(Saved data entries)
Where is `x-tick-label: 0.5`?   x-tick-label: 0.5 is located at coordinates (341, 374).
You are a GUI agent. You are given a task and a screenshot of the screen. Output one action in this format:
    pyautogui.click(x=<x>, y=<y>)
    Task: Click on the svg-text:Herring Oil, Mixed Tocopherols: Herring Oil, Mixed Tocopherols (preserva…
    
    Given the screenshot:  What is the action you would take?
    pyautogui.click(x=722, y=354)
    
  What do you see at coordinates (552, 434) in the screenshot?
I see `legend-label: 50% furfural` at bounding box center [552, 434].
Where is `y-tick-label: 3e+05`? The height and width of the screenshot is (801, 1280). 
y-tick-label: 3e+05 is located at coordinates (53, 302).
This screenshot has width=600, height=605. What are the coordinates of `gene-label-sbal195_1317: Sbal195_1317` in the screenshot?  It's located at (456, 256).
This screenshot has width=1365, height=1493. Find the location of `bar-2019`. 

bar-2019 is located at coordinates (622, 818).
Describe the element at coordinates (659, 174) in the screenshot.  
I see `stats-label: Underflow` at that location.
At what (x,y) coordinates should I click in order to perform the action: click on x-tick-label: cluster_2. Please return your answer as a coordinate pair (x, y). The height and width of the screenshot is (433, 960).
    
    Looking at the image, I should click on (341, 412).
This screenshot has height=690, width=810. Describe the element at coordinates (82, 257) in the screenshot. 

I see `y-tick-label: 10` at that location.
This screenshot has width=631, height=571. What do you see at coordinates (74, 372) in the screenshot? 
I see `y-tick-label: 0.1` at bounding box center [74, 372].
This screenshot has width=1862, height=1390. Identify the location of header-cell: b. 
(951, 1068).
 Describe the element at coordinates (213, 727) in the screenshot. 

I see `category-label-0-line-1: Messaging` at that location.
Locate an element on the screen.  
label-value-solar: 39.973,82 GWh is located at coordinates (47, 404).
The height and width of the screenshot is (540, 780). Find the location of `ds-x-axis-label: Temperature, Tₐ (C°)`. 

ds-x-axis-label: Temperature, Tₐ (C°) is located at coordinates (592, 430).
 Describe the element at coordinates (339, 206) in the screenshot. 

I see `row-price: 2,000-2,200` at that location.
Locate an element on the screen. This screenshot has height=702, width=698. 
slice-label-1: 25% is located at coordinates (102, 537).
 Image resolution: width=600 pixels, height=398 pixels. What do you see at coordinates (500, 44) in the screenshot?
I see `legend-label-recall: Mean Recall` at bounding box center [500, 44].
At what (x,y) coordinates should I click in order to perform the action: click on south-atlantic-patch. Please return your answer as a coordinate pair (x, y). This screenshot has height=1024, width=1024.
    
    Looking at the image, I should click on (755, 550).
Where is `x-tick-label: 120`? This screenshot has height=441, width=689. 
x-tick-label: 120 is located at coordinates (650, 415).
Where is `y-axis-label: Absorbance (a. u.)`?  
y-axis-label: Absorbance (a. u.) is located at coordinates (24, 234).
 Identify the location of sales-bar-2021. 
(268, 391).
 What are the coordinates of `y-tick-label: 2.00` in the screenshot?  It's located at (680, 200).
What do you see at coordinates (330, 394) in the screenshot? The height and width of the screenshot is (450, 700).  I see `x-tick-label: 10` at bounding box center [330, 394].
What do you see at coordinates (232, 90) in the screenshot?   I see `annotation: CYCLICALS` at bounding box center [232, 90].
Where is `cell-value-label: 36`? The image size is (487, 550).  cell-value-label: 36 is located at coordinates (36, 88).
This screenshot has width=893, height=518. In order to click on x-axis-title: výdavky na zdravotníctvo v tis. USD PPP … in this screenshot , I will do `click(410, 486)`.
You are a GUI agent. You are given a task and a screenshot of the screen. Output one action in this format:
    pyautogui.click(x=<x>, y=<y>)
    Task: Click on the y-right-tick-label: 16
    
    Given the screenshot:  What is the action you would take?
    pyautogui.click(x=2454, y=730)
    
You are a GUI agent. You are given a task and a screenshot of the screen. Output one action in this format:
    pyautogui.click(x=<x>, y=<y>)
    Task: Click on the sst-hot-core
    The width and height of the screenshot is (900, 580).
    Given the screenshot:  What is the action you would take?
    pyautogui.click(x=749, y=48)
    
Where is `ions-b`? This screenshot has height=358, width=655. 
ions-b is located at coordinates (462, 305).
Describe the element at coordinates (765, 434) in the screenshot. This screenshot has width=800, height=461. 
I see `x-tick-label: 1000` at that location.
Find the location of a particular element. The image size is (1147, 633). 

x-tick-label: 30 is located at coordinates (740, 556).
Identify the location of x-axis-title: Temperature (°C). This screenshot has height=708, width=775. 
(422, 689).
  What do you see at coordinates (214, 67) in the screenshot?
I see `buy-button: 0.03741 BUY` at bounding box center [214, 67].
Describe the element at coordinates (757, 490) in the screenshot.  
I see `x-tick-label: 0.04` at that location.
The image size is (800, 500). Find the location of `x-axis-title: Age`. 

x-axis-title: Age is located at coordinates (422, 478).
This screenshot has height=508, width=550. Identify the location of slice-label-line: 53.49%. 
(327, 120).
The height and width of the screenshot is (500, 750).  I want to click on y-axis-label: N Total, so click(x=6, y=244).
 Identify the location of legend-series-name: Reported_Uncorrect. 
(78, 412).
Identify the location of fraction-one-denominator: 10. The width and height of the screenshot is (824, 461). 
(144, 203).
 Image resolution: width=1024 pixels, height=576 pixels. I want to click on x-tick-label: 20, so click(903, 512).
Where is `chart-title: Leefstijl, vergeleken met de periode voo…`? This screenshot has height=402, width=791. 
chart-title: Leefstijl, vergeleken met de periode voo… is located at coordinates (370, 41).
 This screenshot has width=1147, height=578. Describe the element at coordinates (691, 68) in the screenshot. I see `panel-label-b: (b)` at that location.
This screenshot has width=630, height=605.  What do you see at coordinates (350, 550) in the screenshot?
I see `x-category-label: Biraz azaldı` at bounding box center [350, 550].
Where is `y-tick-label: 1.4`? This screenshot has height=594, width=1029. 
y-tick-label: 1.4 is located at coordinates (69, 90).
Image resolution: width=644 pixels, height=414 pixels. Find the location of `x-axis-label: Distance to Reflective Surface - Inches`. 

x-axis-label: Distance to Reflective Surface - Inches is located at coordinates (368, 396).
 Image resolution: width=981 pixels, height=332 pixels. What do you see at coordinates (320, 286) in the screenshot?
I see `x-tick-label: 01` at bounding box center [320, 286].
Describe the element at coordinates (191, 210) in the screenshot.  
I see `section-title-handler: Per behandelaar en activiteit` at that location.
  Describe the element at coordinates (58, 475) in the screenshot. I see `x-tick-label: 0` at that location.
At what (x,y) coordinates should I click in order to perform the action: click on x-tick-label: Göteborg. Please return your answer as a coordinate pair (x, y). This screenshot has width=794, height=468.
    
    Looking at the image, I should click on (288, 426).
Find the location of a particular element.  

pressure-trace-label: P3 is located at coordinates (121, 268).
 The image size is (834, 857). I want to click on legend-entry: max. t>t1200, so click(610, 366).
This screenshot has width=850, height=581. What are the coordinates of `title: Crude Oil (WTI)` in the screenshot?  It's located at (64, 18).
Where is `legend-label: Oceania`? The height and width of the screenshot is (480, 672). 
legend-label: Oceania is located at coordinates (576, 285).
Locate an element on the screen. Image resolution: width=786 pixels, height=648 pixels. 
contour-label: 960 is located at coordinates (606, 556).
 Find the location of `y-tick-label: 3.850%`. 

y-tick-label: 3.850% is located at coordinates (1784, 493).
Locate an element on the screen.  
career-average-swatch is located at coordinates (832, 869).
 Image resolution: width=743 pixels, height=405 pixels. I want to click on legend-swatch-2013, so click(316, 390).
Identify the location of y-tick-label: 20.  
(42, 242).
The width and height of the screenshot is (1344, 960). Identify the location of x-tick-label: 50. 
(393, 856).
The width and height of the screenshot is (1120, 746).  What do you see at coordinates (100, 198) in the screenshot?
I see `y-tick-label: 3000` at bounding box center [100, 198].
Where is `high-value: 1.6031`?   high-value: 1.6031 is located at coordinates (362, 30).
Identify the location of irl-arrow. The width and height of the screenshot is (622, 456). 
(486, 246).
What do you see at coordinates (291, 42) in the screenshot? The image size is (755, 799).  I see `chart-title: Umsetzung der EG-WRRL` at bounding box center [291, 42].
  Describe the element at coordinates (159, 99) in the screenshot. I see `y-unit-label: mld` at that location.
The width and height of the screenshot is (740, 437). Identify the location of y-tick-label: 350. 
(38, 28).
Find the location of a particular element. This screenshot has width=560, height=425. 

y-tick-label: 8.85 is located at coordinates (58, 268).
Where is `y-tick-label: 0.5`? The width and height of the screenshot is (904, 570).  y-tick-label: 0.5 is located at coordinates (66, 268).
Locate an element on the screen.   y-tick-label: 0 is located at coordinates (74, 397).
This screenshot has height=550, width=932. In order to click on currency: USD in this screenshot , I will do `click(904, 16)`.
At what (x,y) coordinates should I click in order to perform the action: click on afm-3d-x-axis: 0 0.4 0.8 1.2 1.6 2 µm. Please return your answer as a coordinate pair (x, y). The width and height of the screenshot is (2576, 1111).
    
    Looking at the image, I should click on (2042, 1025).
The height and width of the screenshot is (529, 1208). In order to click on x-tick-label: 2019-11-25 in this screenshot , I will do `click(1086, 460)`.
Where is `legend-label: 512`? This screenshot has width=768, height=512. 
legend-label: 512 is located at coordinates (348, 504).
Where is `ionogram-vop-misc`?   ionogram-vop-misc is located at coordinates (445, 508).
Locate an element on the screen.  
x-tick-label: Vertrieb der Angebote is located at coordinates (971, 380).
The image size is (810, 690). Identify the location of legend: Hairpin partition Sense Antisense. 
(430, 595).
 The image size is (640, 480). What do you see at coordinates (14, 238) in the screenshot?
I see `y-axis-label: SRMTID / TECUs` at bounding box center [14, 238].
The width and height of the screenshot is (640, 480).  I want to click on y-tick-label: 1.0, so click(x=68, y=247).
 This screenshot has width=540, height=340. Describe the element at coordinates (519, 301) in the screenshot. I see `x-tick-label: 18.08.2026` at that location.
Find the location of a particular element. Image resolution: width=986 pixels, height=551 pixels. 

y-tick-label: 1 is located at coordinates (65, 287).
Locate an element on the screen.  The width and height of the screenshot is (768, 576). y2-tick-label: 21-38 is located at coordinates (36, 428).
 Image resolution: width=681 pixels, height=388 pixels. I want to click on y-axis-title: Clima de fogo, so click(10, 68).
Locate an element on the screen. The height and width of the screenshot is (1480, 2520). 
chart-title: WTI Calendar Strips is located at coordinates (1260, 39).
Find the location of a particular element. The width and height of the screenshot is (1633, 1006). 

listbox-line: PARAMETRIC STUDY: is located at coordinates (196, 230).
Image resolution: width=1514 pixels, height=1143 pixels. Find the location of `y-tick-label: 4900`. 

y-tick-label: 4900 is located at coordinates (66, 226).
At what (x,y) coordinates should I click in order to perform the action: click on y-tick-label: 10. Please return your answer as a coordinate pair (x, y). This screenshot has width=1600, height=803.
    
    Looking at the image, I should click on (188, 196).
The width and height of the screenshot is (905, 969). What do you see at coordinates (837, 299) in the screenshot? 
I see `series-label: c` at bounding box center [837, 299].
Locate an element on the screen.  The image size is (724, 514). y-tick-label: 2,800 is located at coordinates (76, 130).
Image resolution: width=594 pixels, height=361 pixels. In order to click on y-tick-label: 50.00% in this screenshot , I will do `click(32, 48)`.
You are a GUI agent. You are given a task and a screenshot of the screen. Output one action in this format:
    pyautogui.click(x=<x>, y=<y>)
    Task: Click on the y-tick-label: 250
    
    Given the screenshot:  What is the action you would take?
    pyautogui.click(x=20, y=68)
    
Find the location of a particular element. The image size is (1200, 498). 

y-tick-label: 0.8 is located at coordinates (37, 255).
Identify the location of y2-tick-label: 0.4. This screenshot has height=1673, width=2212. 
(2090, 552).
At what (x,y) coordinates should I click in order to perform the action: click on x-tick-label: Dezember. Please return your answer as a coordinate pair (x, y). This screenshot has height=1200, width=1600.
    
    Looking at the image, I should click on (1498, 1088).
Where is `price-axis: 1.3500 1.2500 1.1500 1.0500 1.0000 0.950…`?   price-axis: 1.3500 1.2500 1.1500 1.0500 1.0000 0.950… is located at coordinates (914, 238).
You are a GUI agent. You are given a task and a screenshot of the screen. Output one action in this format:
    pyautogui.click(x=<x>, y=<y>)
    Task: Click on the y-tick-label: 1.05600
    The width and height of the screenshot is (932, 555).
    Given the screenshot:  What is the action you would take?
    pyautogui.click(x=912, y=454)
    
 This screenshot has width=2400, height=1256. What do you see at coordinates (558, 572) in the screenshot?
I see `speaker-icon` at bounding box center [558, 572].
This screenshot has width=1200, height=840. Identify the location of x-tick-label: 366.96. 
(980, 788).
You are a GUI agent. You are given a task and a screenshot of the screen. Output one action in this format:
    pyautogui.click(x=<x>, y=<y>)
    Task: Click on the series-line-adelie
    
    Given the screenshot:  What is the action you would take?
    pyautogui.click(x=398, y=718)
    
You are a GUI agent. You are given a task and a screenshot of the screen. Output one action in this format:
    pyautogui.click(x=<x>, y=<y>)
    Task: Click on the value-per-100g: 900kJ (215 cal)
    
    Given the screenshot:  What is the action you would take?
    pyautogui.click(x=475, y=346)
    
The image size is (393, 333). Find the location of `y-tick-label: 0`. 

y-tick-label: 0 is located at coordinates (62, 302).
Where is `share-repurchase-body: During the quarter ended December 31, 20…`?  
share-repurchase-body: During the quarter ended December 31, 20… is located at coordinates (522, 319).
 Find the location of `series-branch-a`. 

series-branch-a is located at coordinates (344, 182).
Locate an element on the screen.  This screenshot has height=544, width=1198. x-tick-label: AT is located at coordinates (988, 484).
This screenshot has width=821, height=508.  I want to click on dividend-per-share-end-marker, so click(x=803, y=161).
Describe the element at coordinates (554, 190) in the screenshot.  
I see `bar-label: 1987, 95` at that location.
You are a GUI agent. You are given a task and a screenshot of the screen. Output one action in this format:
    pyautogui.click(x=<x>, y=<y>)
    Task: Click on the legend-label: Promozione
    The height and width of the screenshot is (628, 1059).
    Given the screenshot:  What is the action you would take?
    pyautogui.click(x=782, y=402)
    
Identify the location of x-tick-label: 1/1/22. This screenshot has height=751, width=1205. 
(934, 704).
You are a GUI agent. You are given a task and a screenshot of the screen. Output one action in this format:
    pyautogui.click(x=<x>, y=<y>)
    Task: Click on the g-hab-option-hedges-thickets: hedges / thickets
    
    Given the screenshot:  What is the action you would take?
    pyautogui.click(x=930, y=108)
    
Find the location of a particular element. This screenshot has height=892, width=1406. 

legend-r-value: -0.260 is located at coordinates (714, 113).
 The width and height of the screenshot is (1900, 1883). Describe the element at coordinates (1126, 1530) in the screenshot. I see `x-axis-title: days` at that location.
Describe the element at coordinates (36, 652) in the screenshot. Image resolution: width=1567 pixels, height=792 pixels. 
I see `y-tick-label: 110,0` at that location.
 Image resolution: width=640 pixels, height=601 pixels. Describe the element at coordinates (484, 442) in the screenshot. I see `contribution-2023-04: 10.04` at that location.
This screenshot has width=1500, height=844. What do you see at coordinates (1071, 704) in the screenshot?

▸ **Assigned task**
Please swap "GUI agent" for "desktop agent" in the rows from the line with "Describe the element at coordinates (554, 190)" to the line with "pyautogui.click(x=930, y=108)", and leave everything else in those rows unchanged.

▸ **Response area**
Describe the element at coordinates (554, 190) in the screenshot.  
I see `bar-label: 1987, 95` at that location.
You are a desktop agent. You are given a task and a screenshot of the screen. Output one action in this format:
    pyautogui.click(x=<x>, y=<y>)
    Task: Click on the legend-label: Promozione
    The height and width of the screenshot is (628, 1059).
    Given the screenshot:  What is the action you would take?
    pyautogui.click(x=782, y=402)
    
Identify the location of x-tick-label: 1/1/22. This screenshot has height=751, width=1205. 
(934, 704).
You are a desktop agent. You are given a task and a screenshot of the screen. Output one action in this format:
    pyautogui.click(x=<x>, y=<y>)
    Task: Click on the g-hab-option-hedges-thickets: hedges / thickets
    
    Given the screenshot:  What is the action you would take?
    pyautogui.click(x=930, y=108)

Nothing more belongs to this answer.